The Smithsonian Institution once hired Ray to help them improve their planetarium show.
Bradbury explains, "It was boring the hell out of everybody. Within ten minutes into the show, everyone was asleep. So they asked, 'What are we doing wrong?'
"I said, 'You're teaching and you should be preaching. A planetarium is a cathedral. A cathedral of space, where you go to worship. You're trying to teach science in there.
"No, no, get out of the way and let me celebrate the universe. Let me shout and scream for you. And if I do a good job, people on the way out will buy your damn books. They'll go to the library, they'll borrow the books. But you can't put the books on the ceiling. Put the exhilaration up there.'"
"A good teacher is an exhilarator. All the good teachers we've had, we fell in love with because they were in love with life. Now let me be in love with life. I'll stand in the middle of the planetarium, and I'll shout out the birth of the universe."
Amen, brother. Preach it, Ray.
Here's my question for you:
If cold facts about quasars and black holes and galaxies billions of light years distant don't inspire anybody to look up at the nighttime sky...
Then how on earth is a list of technical specs going to get people to buy your circuit boards?

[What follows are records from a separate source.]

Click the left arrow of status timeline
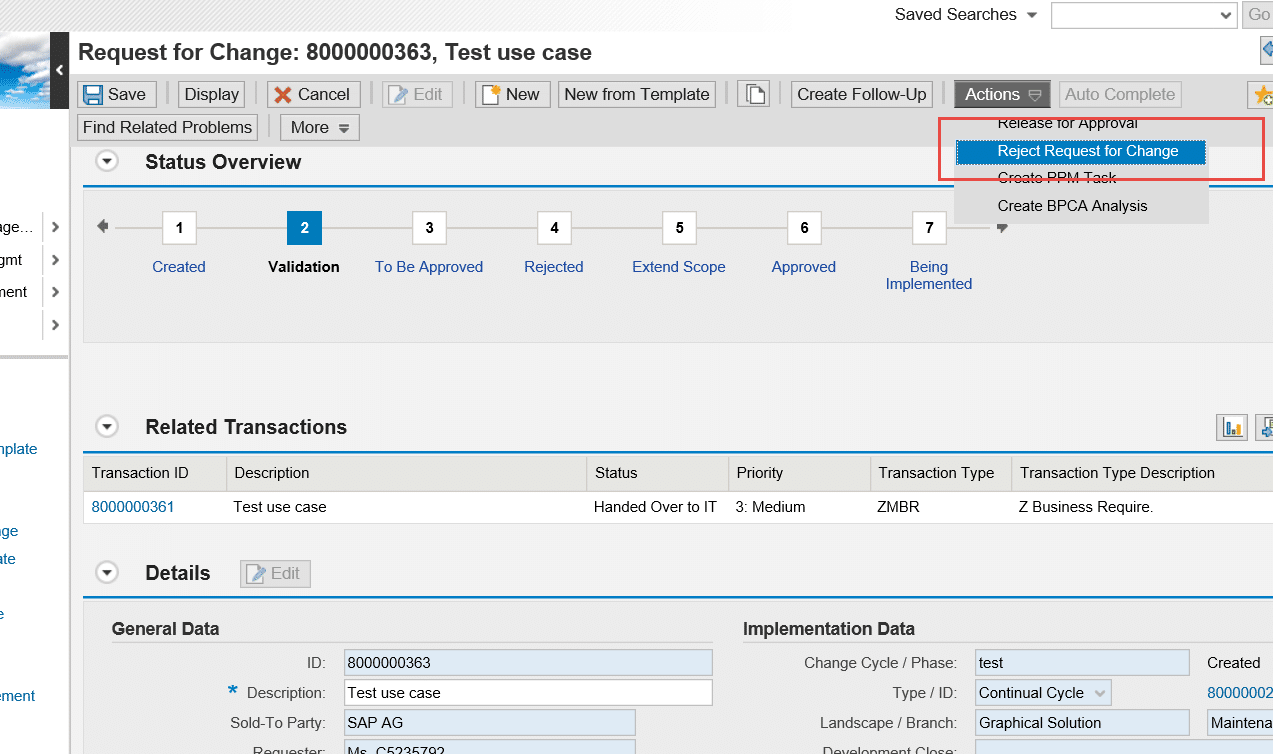click(102, 227)
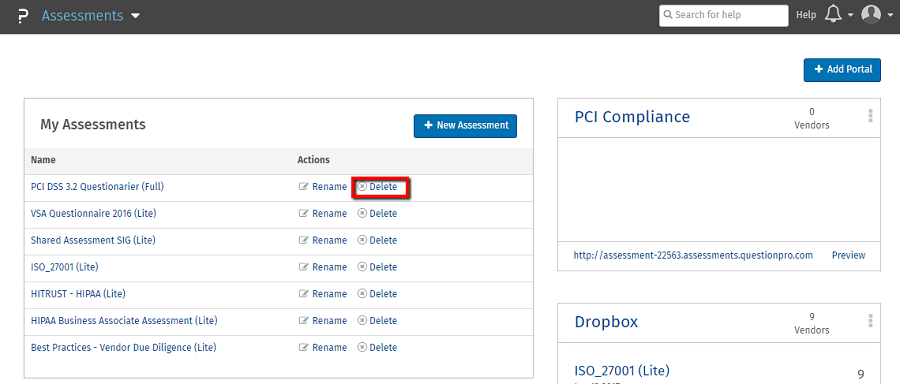Screen dimensions: 900x384
Task: Click the Search for help field
Action: point(723,15)
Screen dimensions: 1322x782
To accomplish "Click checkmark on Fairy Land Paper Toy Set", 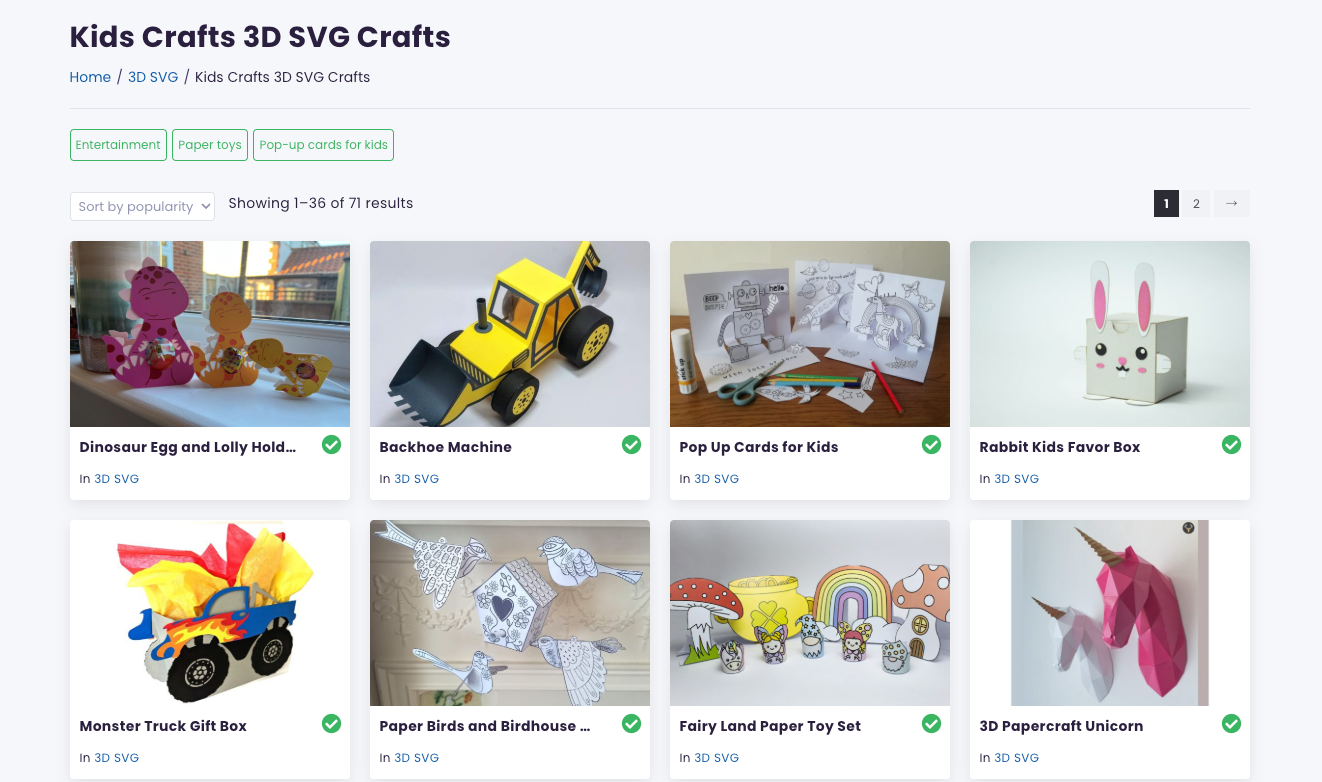I will 931,724.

Your 5-year-old son isn't obsessed with Tyrannosaurus Rex because he weighed 9 tons and roamed the earth 65 million years ago.
No, your little boy takes those toy dinos to bed every night because mean ol' T-Rex can eat a screaming, flailing, "blood-sucking lawyer" in a single gulp.
Deep in the heart of every boring, middle-aged paleontologist lurks a seven-year-old kid with a dinosaur picture book.
And if the guy still likes his job after 20 years, it's because he still remembers what it was like to be seven...
NOT because he loves presenting papers at the annual paleontology symposium.
Exhilaration. Story. Romance.
Call it what you want.
It's the missing ingredient in 99% of what passes for "content marketing" these days—soulless "marketing Muzak" churned out by dead-eyed content drones to appease the almighty Google.
And it's the real reason that truly great copywriters can command 5 figures for a "simple sales letter."
Consultants, want a string of glowing testimonials?
Find what exhilarates your clients.
Push their buttons. Wind 'em up... Then get out of the way while they light their customers' minds on fire.
And entrepreneurs—here is your secret weapon.
Tap into the deep passion and childlike fascination that got you into business in the first place.
Make YOUR business a cathedral...
Show them the wonder of a marriage free of bitterness...
Let them marvel at the beauty a sensor design that won't fail when someone's iPhone burps in the next room...
Put the romance back into your marketing...
And to shouts of "Preach it, Mel, preach it!" they'll pick your bookstore clean.